Document:
========================================================================

In Tcl 8.5.16+ these bugs are fixed. In Tcl 8.5 and 8.6, the testing for pure bytearray values is performed, so the wrong results are no longer produced. However, this approach still loses all utility of byte array internal representations as soon as a string representation is generated. In Tcl 8.7, the internals have been reworked so that two distinct Tcl_ObjTypes are in use. One of these implements a proper byte array Tcl_ObjType that rejects string values that contain any non-byte character. The other tolerates such strings, so that the behavior of Tcl_GetByteArrayFromObj can be continued without any incompatibility. This preserves as much safe utility of the type as can be achieved without an interface incompatibility.

The next evolutionary step is to incompatibly revise the documented interface for Tcl_GetByteArrayFromObj so that it can return NULL and so that each caller is burdened with handling that possibility. The routine Tcl_SetByteArrayLength has the same concerns and should change in the same way.

========================================================================

Provided data:
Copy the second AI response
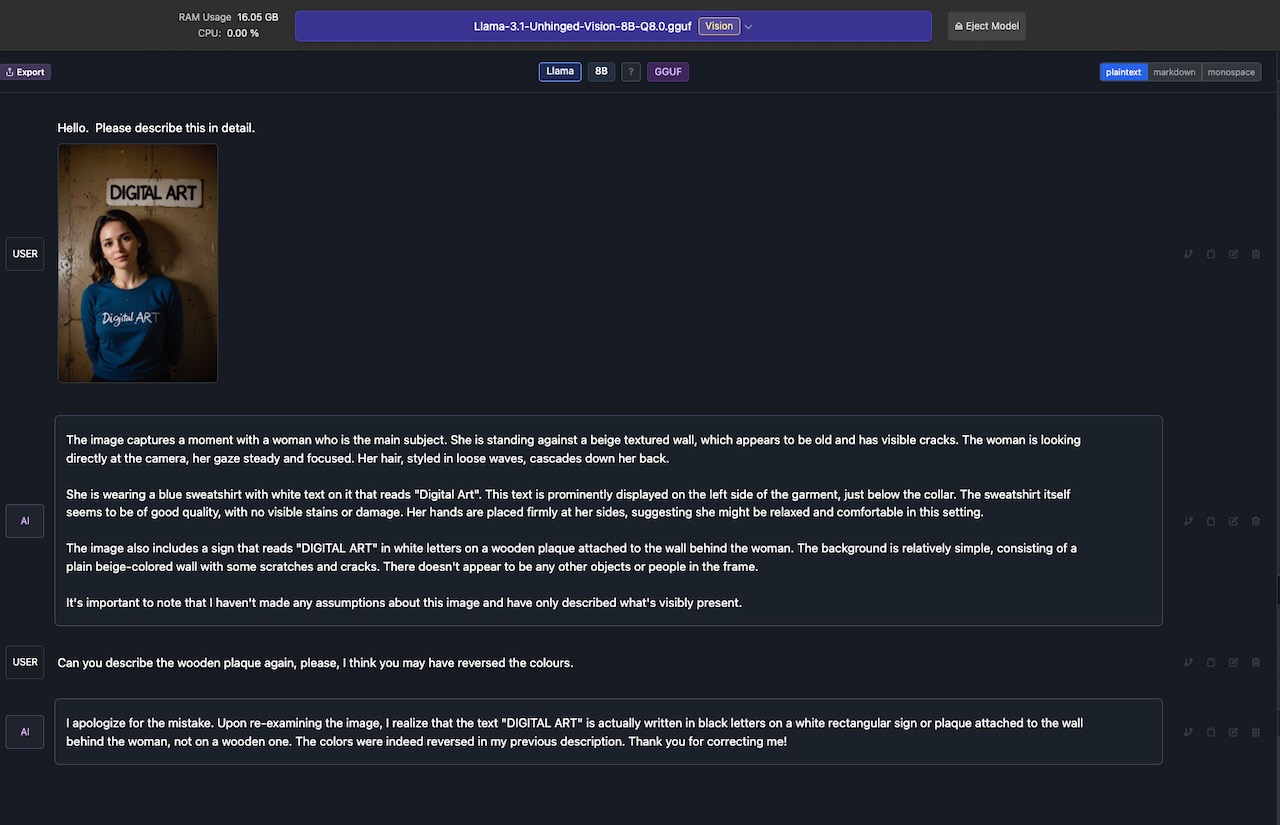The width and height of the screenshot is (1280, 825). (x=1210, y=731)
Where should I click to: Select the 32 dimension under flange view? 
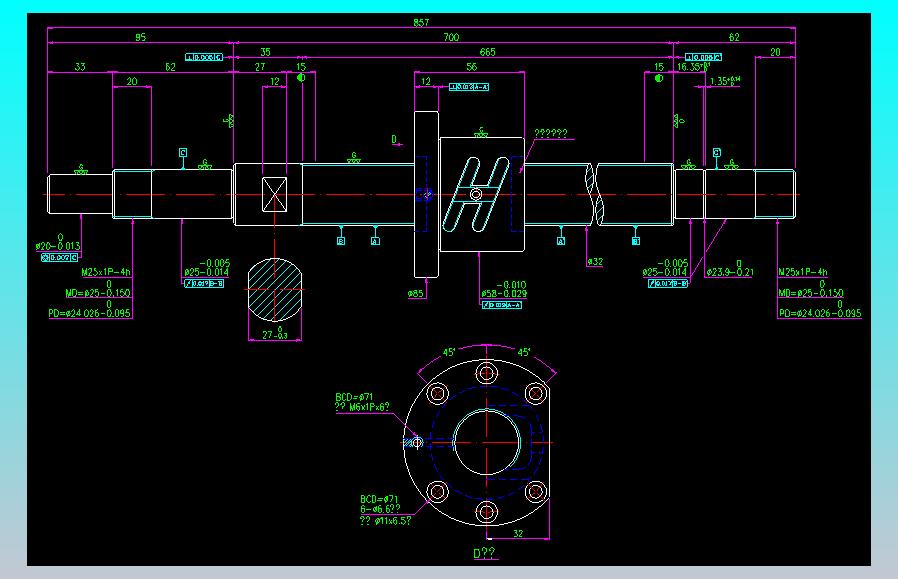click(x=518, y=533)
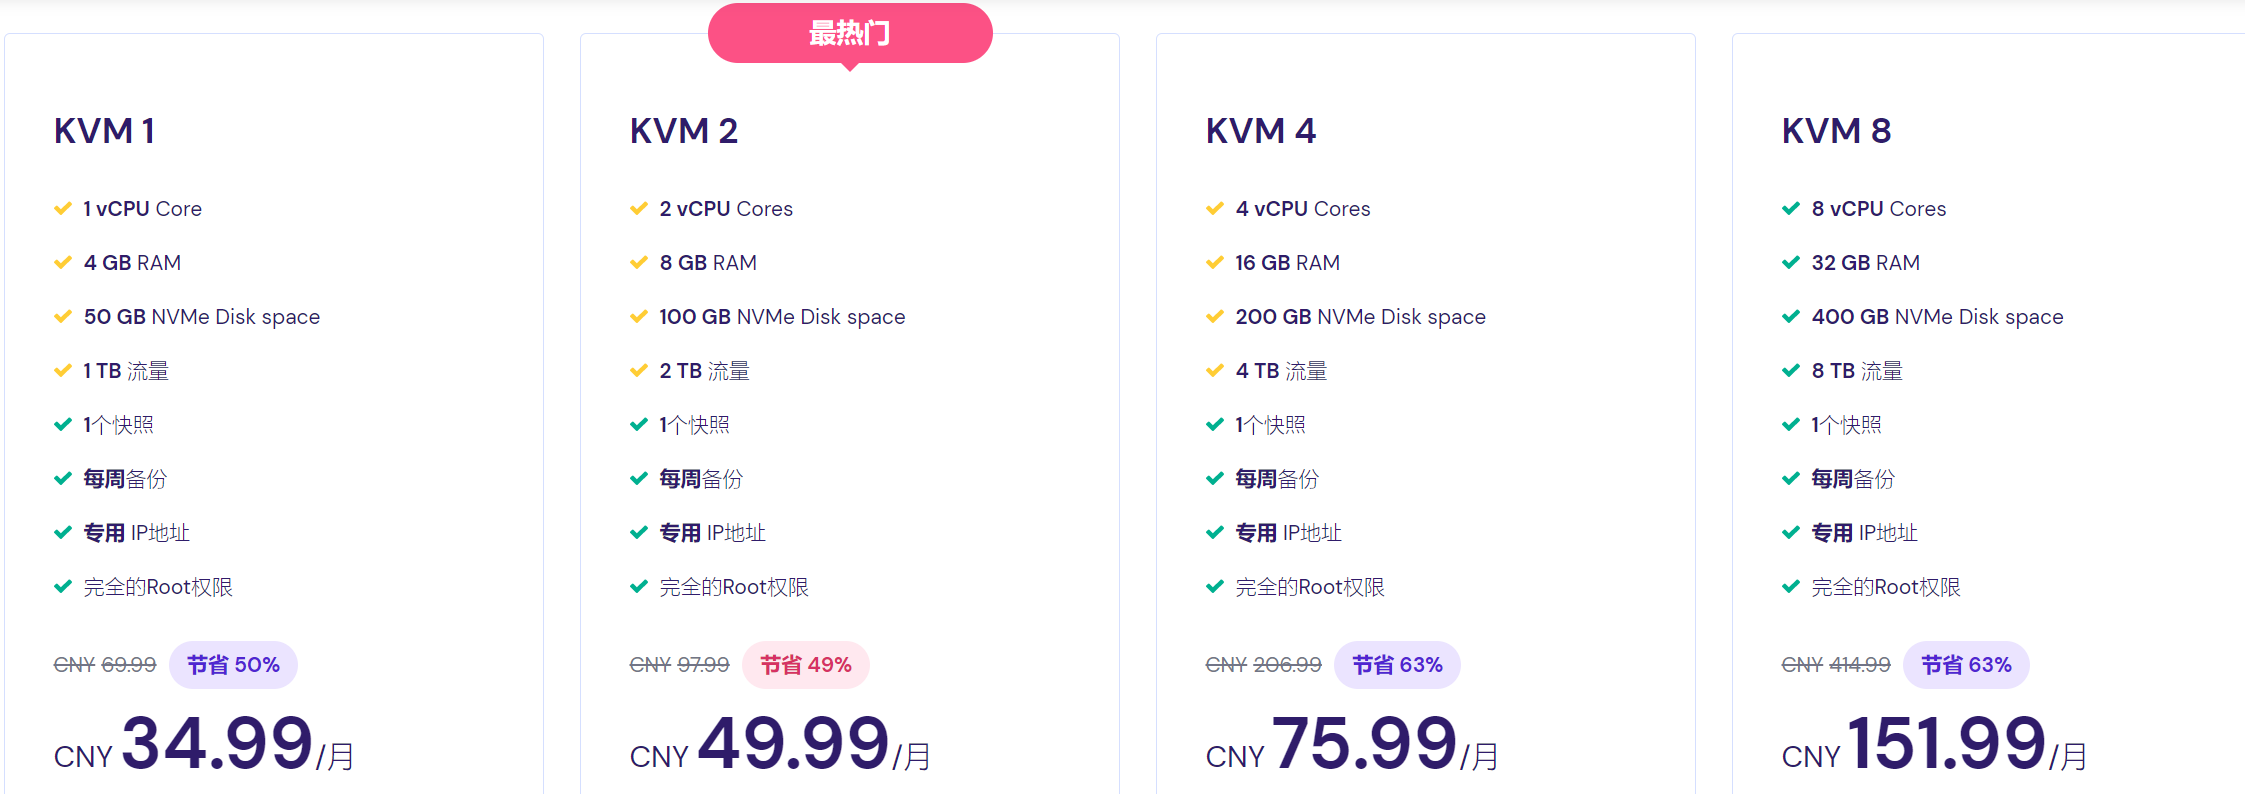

========================================================================

Given exercise A: Please return the Tcl byte array text word for word, from "In Tcl 8.5.16+" up to and including "an interface incompatibility.".
Given exercise B:
Using the Tcl byte array text, answer each question on its own line:
(i) In which Tcl version were the internals reworked so that two distinct Tcl_ObjTypes are in use?
(ii) Which routine has the same concerns as Tcl_GetByteArrayFromObj and should change in the same way?
(iii) Starting with which Tcl 8.5 release are these bugs fixed?

Written answer A:
In Tcl 8.5.16+ these bugs are fixed. In Tcl 8.5 and 8.6, the testing for pure bytearray values is performed, so the wrong results are no longer produced. However, this approach still loses all utility of byte array internal representations as soon as a string representation is generated. In Tcl 8.7, the internals have been reworked so that two distinct Tcl_ObjTypes are in use. One of these implements a proper byte array Tcl_ObjType that rejects string values that contain any non-byte character. The other tolerates such strings, so that the behavior of Tcl_GetByteArrayFromObj can be continued without any incompatibility. This preserves as much safe utility of the type as can be achieved without an interface incompatibility.

Written answer B:
(i) Tcl 8.7
(ii) Tcl_SetByteArrayLength
(iii) Tcl 8.5.16